Distinguished Member
OK, so a few basics are needed here as you have some significant gaps in your knowledge which will end up breaking things!

Fist off, you have a stereo - 2 channel amplifier. Each channel will drive a load of 4 Ohms or more. The A&B buttons just add the speakers to the channel, they do not increase the power handling ability. In simple terms, you are trying to connect too many speakers to the amplifier and that's why it is cutting out.

Impedance and Power: Amplifiers will have a stated power output into a stated number of Ohms. IE: 100W into 4 Ohms and 50W into 8 Ohms. This is because of the fundamentals of how electricity works. The 2 simple equations that give you an idea of what's going on are as follows: Watts = Volts x Amps and Amps = Volts divided by Resistance - which in this case we are using as the impedance figure. (For any pedants reading this I am treating impedance as resistance and assuming it is a static figure, but the basic theory is the same as for complex impedance) Power amplifiers multiply current more than voltage. It's usually about 10-20x increase in voltage and closer to 200x for the current.

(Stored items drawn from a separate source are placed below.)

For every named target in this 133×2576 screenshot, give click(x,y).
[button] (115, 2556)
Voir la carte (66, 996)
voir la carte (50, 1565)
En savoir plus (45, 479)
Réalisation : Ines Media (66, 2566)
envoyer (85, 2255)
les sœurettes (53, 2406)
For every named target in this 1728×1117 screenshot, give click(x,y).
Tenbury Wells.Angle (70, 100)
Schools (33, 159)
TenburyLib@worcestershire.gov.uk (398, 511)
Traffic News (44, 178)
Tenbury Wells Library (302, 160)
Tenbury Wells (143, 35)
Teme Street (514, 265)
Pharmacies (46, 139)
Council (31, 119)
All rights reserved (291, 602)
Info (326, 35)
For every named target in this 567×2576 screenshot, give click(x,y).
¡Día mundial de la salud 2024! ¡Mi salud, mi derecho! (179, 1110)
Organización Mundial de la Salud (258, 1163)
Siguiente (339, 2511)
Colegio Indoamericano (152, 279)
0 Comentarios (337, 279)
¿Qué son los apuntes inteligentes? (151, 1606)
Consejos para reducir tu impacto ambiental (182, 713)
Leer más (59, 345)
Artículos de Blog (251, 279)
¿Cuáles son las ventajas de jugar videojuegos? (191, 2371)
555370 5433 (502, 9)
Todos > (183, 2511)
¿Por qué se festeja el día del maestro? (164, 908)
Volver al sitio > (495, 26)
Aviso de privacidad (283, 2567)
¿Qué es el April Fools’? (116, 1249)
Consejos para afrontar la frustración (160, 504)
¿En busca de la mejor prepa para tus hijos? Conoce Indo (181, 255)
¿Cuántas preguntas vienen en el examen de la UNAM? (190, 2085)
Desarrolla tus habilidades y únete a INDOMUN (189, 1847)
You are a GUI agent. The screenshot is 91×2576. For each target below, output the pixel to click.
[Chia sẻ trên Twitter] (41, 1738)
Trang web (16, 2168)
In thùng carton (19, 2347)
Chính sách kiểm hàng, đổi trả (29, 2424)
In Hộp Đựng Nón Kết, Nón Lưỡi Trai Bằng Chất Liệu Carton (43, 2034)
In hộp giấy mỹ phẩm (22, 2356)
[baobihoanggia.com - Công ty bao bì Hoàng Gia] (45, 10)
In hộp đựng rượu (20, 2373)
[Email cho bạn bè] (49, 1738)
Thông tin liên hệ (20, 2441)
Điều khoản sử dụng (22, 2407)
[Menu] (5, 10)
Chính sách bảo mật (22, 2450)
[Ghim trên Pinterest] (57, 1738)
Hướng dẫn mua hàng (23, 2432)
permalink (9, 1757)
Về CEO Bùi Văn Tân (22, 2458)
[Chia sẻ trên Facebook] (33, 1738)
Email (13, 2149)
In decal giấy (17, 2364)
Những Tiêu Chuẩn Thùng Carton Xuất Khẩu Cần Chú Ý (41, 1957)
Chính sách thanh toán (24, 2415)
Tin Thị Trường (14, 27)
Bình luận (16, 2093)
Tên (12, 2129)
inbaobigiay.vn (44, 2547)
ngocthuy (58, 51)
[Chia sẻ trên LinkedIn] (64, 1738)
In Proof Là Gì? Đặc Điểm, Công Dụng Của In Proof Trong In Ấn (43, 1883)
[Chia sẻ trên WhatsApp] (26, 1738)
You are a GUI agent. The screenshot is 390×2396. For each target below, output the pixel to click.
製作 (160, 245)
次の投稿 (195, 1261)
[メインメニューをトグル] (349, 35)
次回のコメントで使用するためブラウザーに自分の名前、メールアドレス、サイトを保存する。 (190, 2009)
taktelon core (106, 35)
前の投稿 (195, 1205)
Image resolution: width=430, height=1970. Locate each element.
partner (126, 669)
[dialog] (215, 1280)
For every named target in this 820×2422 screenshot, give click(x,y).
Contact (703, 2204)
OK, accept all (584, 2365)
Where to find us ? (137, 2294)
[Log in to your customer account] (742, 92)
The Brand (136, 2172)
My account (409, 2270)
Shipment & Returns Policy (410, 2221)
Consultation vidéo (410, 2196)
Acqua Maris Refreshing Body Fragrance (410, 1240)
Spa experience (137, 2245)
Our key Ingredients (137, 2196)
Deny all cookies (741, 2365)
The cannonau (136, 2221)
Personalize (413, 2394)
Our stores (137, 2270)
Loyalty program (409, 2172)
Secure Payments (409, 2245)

Therefore, in the case of a 100W / 4Ohm, 50W 8Ohm amplifier with power rails of 50V, the current into 4 Ohms is 2 Amps and 1 A into 8 Ohms. This means that you have double the current available for a 4 Ohm load. So why not add more speakers and make the load 2 Ohms, because the maths would suggest that it would make the amplifier play even louder? The amplifier has a maximum current that its power supply and output stages can supply, so by halving the impedance, you have doubled the current required. This extra current generates heat and the output devices will eventually overheat and either destroy themselves or will start to conduct less and high levels of distortion will result.

It's also important to point out that as sound levels of logarithmic, 100W does not sound twice as loud as 50W. Twice the speakers is not twice the sound pressure level.

You must therefore ensure that you keep the impedance of the connected speakers ABOVE the minimum value that the amplifier can handle. Your highway analogy works for voltage - where a lower impedance will allow more voltage to flow, but where current is concerned, think of it more as a pipe with a pump as the amplifier. If you make that pipe bigger - lower the impedance and increase the (current) flow, if the pump stays the same size it will reach a point where it cannot keep up with increased flow rates and will fail.

You are connecting all your speakers in parallel - lots of pipes all side by side. There's a formula for working out the impedance for parallel connections -https://www.speakerimpedance.co.uk/?act=three_parallel&page=calculator , but for 2 speakers you just divide by 2, so a pair of 8 Ohm speakers becomes 4 Ohms and 4 8 Ohm speakers will become 2 Ohms.

If you want to attach loads of speakers to your amplifier, you can connect them in series - one after the other rather than in parallel. The calculator I've linked to can help you to work out how to connect them to give you the best combination, but if they are all 8 Ohm speakers, connect each pair in series so you end up with 2 x 16 Ohm loads, making 8 Ohms in total.

The next questions is why the hell would you want to??? Multiple speakers just sound horrible. The HFs will comb so that the "system" will sound different as you move around the room, the bass will be very lumpy for the same reason and stereo imaging will be vastly reduced.

If this is all about ultimate level and not quality, you bought the wrong amplifier. You would do better with a big class D PA amplifier that can tolerate loads of 2 Ohms and simply stack the boxes up and revel in all the waffly, inaccurate glory...

If you want a surround sound experience, buy an AVR with multiple amplifier channels and then you can safely attach all the speakers and use the DSP on the AVR to add surround effects. Using a stereo amplifier with lots of speakers is hardly ever accepted practice.